EXERCISE AIM » Produce an exact copy of the first line of the data below and each line after it, please, up to and including the one with "Task: Delete the Endkunden".

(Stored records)
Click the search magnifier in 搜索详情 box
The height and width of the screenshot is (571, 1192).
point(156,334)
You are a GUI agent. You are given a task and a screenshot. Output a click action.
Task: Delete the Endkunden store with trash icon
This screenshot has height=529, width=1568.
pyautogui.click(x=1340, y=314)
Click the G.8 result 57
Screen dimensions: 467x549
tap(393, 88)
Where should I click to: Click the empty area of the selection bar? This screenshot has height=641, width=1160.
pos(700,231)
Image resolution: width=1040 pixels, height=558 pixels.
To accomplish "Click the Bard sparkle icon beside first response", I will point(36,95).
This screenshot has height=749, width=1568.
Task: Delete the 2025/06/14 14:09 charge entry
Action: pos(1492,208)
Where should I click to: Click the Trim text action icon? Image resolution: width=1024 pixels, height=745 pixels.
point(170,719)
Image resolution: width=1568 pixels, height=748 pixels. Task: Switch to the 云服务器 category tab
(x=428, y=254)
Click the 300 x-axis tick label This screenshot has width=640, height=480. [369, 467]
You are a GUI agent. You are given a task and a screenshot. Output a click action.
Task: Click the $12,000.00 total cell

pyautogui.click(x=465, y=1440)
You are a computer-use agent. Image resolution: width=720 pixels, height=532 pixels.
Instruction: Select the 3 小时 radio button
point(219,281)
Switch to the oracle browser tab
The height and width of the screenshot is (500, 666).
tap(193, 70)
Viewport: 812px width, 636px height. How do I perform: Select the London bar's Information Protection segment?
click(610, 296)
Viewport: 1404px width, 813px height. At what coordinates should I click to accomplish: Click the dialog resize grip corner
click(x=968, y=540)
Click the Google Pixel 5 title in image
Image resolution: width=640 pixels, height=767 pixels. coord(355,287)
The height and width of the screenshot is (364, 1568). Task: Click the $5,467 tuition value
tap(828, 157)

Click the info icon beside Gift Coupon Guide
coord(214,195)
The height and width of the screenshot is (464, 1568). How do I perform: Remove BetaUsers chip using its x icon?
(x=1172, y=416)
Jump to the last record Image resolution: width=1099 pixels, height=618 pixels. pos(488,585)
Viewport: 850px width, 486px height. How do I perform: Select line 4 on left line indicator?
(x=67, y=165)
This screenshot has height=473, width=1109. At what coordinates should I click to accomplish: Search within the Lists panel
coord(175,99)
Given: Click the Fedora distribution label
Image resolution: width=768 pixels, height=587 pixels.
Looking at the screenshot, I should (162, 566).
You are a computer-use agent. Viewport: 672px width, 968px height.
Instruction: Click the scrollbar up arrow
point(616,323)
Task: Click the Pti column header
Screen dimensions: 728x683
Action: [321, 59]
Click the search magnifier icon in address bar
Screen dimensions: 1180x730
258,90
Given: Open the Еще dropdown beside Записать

RESPONSE TO THE TASK »
Click the search magnifier in 搜索详情 box
The height and width of the screenshot is (571, 1192).
point(156,334)
You are a GUI agent. You are given a task and a screenshot. Output a click action.
Task: Delete the Endkunden store with trash icon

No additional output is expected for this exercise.